§ **Description of the task**: The output is the lines below from the one with "Given: Collapse the Feature Tests tree node" through the one with "Click the green lightning speed-mode icon", both included, printed exactly and with no other line.

Pixel coordinate grounding data
┄┄┄┄┄┄┄┄┄┄

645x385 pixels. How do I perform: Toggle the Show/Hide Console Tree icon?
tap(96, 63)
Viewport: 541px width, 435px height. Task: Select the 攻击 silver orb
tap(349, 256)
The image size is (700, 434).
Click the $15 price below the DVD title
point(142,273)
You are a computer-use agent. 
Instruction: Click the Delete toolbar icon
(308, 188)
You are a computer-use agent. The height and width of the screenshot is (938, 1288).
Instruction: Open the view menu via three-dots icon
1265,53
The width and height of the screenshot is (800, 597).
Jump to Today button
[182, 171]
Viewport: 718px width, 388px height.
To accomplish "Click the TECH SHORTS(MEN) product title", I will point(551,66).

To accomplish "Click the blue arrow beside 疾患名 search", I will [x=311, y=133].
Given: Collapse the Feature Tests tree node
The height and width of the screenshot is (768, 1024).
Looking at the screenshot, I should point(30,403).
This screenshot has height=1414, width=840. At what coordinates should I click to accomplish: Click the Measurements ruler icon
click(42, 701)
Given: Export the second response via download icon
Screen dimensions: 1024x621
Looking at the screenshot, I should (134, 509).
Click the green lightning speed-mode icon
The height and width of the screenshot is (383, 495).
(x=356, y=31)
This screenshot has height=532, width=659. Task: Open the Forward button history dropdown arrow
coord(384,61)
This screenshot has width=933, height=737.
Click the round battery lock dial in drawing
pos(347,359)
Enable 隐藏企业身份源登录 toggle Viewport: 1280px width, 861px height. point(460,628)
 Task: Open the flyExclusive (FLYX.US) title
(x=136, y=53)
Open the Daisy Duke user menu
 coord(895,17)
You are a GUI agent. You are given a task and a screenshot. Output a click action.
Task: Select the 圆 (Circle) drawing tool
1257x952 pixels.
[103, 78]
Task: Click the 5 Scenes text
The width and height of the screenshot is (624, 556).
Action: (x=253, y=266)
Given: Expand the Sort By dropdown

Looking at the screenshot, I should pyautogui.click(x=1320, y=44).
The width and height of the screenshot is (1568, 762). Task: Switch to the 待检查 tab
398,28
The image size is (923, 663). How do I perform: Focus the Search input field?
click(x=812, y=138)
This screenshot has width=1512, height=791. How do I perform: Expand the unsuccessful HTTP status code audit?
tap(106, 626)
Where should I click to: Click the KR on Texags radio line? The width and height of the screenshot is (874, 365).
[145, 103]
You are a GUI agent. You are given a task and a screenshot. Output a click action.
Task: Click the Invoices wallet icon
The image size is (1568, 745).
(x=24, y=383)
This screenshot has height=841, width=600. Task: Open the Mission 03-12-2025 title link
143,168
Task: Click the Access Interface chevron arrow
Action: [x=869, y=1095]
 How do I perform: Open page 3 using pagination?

┄┄┄┄┄┄┄┄┄┄

§ **Answer to this exercise**:
Given: Collapse the Feature Tests tree node
The height and width of the screenshot is (768, 1024).
Looking at the screenshot, I should point(30,403).
This screenshot has height=1414, width=840. At what coordinates should I click to accomplish: Click the Measurements ruler icon
click(42, 701)
Given: Export the second response via download icon
Screen dimensions: 1024x621
Looking at the screenshot, I should (134, 509).
Click the green lightning speed-mode icon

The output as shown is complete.